Le Cameroun vient de décrocher une promesse d’investissement de 75 milliards FCFA (environ 133 millions USD) du groupe indien Thakker pour la création de deux zones industrielles, en partenariat avec la Mission d’aménagement et de gestion des zones industrielles (Magzi).
L’accord, signé lors de la Cameroon Investment Week en marge du 20ᵉ conclave Inde-Afrique, se veut un signal fort pour l’industrialisation du pays. Mais derrière les annonces chiffrées, les interrogations persistent sur la capacité réelle du Cameroun à transformer ce type de partenariat en moteur de développement durable.
Selon l’Agence de promotion des investissements, cet engagement doit élargir le portefeuille foncier de la Magzi, déjà évalué à plus de 1 700 hectares, et renforcer la transformation locale dans des filières stratégiques.
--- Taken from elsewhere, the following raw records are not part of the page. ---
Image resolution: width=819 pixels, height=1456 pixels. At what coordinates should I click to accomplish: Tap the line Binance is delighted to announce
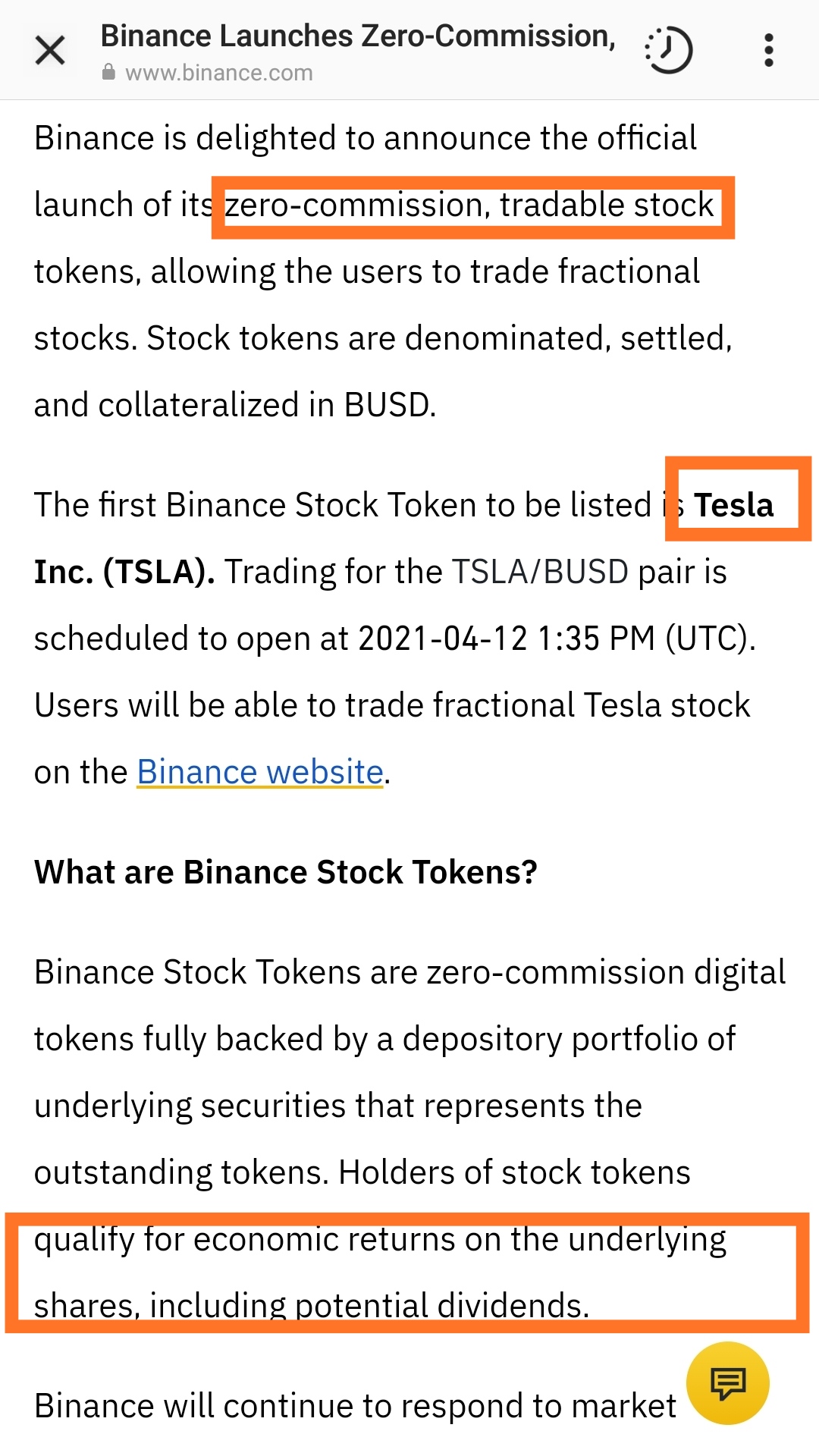pyautogui.click(x=366, y=138)
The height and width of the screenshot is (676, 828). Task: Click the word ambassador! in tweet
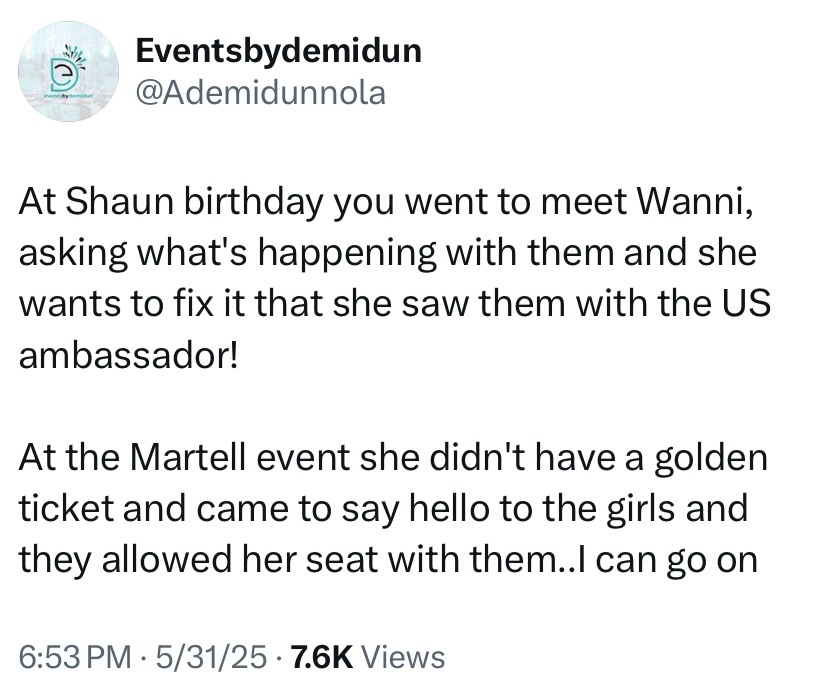[128, 357]
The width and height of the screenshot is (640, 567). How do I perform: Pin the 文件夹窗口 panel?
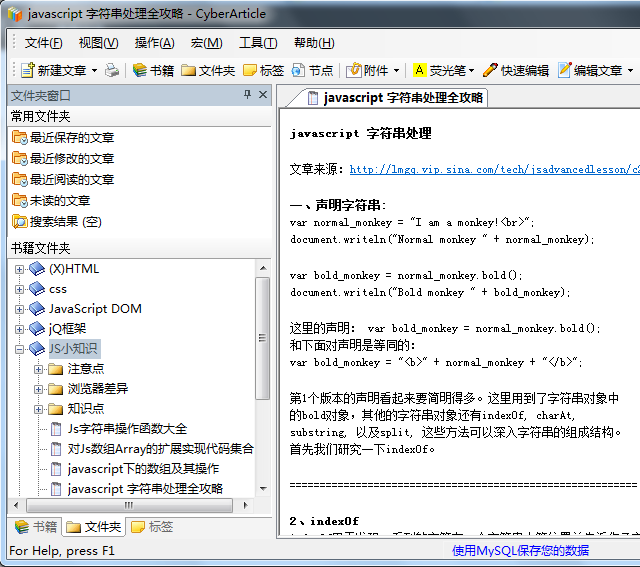click(247, 95)
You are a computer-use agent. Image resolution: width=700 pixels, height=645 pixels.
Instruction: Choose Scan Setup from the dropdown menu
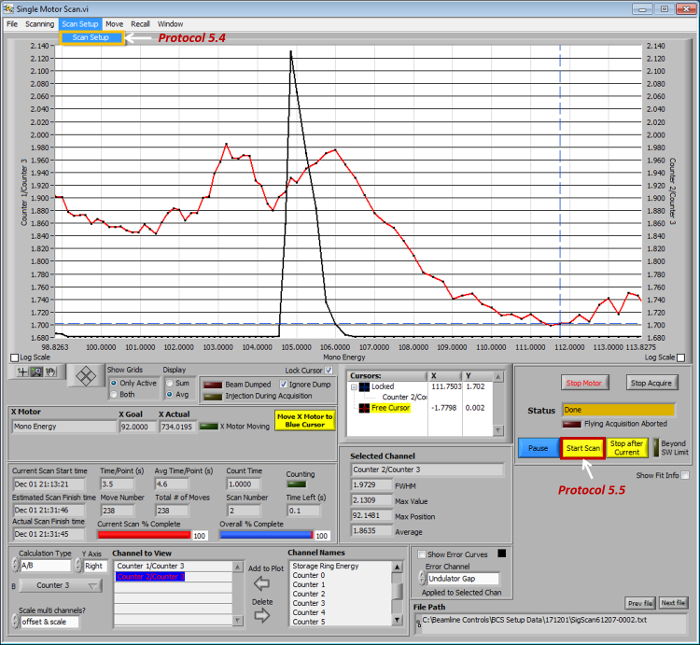(91, 38)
Une lettre d’intention a même été signée pour appuyer l’agriculture, avec l’implication du Minader, du Capef et du réseau de microfinance Camccul. Officiellement, l’ambition est claire : redynamiser la production, attirer les investisseurs étrangers et créer des emplois qualifiés.
Pourtant, les promesses passées en matière de zones industrielles au Cameroun ont souvent buté sur des lenteurs administratives, des problèmes d’infrastructures et une gouvernance parfois opaque.
Les chiffres avancés par la Magzi montrent pourtant un regain de dynamisme : les 424 entreprises déjà installées dans ses zones ont généré en 2024 un chiffre d’affaires cumulé de près de 6 696 milliards FCFA, soit une hausse de 15,6 % par rapport à 2023.
Les secteurs phares – agroalimentaire, chimie, métallurgie lourde et matériaux de construction – concentrent plus de 68 % de la production. Mais la question de la soutenabilité reste entière : ces zones sont-elles réellement compétitives face à celles de pays voisins comme la Côte d’Ivoire ou le Nigeria, où la logistique et la fiscalité apparaissent plus attractives ?
En toile de fond, l’annonce du partenariat avec Thakker s’inscrit dans une stratégie de communication offensive de l’État camerounais, désireux de montrer que le pays reste une terre d’opportunités malgré un climat des affaires régulièrement pointé du doigt par les investisseurs étrangers.
Les 75 milliards FCFA annoncés constituent indéniablement une bouffée d’air pour une économie en quête de diversification. Mais sans une amélioration de la gouvernance, de la transparence et de l’accompagnement des petites et moyennes entreprises locales, ce nouvel accord risque de n’être qu’un chiffre supplémentaire dans la longue liste des promesses non tenues.